La majorité des vénézueliennes assassinées, le sont à cause de balles perdues.
Statistiquement, avec 20 000 morts en 2009, le Vénézuela était quatre fois plus dangereux que l'Irak.
Selon le Corps d'investigations scientifiques pénales y criminelles ( CISPC ), 2114 homicides ont été recensés, principalement dans les "barrios", ces bidonvilles installés sur les hauteurs de la ville. Sur ces 2114 personnes abattues, 1860 étaient des hommes et 253 des femmes.
Ces dernières années, le nombre de femmes abattues n'a censé d'augmenter. Aujourd'hui elles représentent 12% des personnes tombant sous les balles.
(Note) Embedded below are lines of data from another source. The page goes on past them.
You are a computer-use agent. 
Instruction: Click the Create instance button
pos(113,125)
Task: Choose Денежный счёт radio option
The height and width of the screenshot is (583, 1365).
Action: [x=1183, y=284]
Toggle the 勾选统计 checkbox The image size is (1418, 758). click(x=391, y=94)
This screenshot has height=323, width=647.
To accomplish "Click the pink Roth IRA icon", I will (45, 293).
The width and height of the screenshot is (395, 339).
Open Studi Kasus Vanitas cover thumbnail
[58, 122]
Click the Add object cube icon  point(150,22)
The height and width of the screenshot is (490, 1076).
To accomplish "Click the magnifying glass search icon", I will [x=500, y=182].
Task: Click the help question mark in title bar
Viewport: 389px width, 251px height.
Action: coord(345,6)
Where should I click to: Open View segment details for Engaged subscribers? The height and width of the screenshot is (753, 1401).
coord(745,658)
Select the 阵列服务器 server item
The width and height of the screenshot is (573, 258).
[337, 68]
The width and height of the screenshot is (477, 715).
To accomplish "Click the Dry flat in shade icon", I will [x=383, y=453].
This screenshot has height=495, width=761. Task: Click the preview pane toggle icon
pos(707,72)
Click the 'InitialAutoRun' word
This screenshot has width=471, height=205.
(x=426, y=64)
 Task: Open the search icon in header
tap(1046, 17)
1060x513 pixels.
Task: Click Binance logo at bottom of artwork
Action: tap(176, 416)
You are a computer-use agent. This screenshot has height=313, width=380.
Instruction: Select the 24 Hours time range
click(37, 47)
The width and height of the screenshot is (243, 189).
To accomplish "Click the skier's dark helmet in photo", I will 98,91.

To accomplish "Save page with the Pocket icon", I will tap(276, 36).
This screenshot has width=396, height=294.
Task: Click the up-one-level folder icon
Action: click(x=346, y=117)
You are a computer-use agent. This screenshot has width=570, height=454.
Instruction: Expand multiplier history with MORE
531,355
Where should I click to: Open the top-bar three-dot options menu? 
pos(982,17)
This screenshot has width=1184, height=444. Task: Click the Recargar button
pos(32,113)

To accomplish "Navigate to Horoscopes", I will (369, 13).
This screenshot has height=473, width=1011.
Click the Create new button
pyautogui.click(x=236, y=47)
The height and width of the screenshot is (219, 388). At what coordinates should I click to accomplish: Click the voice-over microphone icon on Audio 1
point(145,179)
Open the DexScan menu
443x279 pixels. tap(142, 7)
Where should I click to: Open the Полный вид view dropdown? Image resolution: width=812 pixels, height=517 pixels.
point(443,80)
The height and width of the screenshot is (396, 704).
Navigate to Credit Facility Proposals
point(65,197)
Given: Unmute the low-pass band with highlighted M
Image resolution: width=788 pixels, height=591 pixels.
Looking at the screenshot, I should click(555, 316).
Une étude menée par l'institut du vivre-ensemble et de la sécurité urbaine montre que les balles perdues représentent un tiers des homicides de femmes. Les autres causes principales sont les violences conjugales qui représentent 21% des homicides et la résistance face aux vols, 16%. De plus, cette étude signale que les hommes ne partagent pas ces indicateurs. Pour eux, plus d'un homicide sur deux est dû à la résistance au vol, tandis que 13% sont dûs aux balles perdues.
Les experts affirment que cette augmentation du nombre de femmes tuées par des balles perdues est la conséquence de l'amplification de leur implication dans le monde criminel.